-------- Text provided --------
The base colour is a muted khaki drab - the recipe above builds the ramp for it. Against that you want three things: dark leather and webbing to give structure, cool gunmetal for weapons and helmets, and the heraldry - off-white crosses and unit markings that identify the faithful at a glance. The heraldry is the focal point, so it earns the most careful brushwork on the model.

Painting the uniforms

  1. Basecoat the cloth khaki and shade it with a brown wash - washes and shades do most of the work on folds and creases.
  2. Layer the raised folds back up with the base khaki, then a lightened khaki on the top edges. Keep it desaturated; parade-ground brightness is wrong here.
  3. Paint webbing, pouches and boots in dark earth browns, and helmets in either drab or dark gunmetal.
  4. Keep faces simple - flat flesh, a wash, one highlight. The mud will do the rest of the character work.
--------
Request 1:
In the painting guide, what colors are webbing, pouches and boots painted?
Request 2:
Return the stretch of the painting guide from "The base colour" through "is wrong here.", copied without changes.
The lines after this point come from a separate source.
-------- Dataset rows --------
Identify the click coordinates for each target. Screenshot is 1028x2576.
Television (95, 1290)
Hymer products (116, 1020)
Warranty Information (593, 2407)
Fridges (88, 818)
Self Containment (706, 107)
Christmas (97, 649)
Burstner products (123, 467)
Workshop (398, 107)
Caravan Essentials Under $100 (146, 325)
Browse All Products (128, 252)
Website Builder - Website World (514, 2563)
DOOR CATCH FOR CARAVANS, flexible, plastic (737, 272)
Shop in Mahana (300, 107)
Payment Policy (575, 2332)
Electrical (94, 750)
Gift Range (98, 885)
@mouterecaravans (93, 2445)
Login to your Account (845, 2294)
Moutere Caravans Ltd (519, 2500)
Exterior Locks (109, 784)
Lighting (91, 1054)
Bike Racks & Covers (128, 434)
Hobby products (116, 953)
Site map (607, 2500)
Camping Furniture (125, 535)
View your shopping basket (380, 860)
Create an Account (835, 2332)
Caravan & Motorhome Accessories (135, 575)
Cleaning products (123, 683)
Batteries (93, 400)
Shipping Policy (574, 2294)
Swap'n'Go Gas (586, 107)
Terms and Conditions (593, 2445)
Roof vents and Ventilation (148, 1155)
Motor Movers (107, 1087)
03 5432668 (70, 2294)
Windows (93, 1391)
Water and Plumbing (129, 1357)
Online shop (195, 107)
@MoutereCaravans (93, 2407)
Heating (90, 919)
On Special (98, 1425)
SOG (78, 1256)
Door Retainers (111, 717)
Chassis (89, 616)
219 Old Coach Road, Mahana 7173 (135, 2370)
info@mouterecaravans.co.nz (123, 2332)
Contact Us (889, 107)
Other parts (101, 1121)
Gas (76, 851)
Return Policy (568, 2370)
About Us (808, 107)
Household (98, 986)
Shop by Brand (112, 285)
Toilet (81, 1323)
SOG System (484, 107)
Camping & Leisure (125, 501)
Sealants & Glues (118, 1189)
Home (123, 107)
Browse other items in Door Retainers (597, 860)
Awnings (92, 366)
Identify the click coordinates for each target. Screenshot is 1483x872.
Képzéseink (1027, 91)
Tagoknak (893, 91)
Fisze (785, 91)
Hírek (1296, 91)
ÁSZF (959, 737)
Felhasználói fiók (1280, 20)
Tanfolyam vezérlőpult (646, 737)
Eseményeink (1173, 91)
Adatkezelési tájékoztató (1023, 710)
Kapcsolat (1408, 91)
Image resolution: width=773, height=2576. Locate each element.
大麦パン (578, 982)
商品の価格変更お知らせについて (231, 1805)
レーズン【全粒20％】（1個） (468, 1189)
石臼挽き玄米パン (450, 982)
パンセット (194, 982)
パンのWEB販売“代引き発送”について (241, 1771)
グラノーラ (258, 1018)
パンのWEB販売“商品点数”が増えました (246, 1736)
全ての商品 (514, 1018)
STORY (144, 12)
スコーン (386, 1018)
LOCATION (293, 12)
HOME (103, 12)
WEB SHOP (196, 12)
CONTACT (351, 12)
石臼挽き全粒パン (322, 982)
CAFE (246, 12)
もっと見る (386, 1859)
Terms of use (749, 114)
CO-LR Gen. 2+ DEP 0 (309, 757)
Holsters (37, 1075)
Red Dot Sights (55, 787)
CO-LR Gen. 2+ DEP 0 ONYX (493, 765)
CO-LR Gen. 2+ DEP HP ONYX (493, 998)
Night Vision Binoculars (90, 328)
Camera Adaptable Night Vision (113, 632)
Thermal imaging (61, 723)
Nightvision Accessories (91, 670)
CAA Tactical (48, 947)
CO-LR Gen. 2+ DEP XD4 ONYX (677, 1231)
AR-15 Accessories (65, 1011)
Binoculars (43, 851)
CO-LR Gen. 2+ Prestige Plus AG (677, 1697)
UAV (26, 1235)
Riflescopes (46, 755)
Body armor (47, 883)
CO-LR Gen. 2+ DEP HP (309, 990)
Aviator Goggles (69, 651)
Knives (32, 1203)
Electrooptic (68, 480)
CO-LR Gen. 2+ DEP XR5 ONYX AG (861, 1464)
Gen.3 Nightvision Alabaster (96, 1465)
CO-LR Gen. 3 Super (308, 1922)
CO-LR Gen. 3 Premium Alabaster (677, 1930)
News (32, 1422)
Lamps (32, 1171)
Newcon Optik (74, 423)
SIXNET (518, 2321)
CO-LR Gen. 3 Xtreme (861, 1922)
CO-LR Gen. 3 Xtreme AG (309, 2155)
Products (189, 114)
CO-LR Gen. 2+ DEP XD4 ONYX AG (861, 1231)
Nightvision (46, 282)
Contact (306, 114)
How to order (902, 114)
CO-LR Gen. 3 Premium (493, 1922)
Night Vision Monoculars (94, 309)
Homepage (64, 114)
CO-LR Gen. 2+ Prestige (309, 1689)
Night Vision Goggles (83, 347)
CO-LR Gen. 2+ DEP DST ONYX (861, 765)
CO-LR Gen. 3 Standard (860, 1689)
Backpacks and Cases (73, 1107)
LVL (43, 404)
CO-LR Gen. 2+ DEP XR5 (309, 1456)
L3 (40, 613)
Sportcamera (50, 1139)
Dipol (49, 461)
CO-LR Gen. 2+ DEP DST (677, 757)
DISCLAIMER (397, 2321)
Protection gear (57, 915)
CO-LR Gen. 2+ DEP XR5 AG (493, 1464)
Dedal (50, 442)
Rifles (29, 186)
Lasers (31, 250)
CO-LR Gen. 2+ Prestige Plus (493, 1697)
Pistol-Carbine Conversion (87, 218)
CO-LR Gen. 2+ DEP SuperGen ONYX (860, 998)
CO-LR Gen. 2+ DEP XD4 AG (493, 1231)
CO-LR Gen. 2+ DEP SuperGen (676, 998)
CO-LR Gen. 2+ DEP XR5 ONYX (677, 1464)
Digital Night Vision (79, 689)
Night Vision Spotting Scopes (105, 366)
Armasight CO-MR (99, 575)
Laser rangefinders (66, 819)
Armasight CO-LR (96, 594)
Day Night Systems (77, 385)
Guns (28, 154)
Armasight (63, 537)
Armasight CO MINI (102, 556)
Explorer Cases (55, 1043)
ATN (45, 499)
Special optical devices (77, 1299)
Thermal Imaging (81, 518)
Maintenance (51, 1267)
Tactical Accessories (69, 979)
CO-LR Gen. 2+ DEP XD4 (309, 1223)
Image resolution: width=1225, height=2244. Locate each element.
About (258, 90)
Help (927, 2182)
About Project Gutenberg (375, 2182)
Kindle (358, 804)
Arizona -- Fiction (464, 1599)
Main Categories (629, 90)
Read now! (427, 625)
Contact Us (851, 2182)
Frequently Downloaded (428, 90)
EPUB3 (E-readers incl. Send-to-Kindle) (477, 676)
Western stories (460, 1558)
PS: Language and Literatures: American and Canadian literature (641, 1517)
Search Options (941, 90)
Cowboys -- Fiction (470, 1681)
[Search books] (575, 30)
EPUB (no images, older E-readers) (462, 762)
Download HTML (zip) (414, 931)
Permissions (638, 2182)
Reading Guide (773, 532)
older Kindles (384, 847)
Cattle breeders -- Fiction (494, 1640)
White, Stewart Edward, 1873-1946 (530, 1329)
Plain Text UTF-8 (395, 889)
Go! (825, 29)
--------
Right answer 1:
Dark earth browns.

Right answer 2:
The base colour is a muted khaki drab - the recipe above builds the ramp for it. Against that you want three things: dark leather and webbing to give structure, cool gunmetal for weapons and helmets, and the heraldry - off-white crosses and unit markings that identify the faithful at a glance. The heraldry is the focal point, so it earns the most careful brushwork on the model.

Painting the uniforms

  1. Basecoat the cloth khaki and shade it with a brown wash - washes and shades do most of the work on folds and creases.
  2. Layer the raised folds back up with the base khaki, then a lightened khaki on the top edges. Keep it desaturated; parade-ground brightness is wrong here.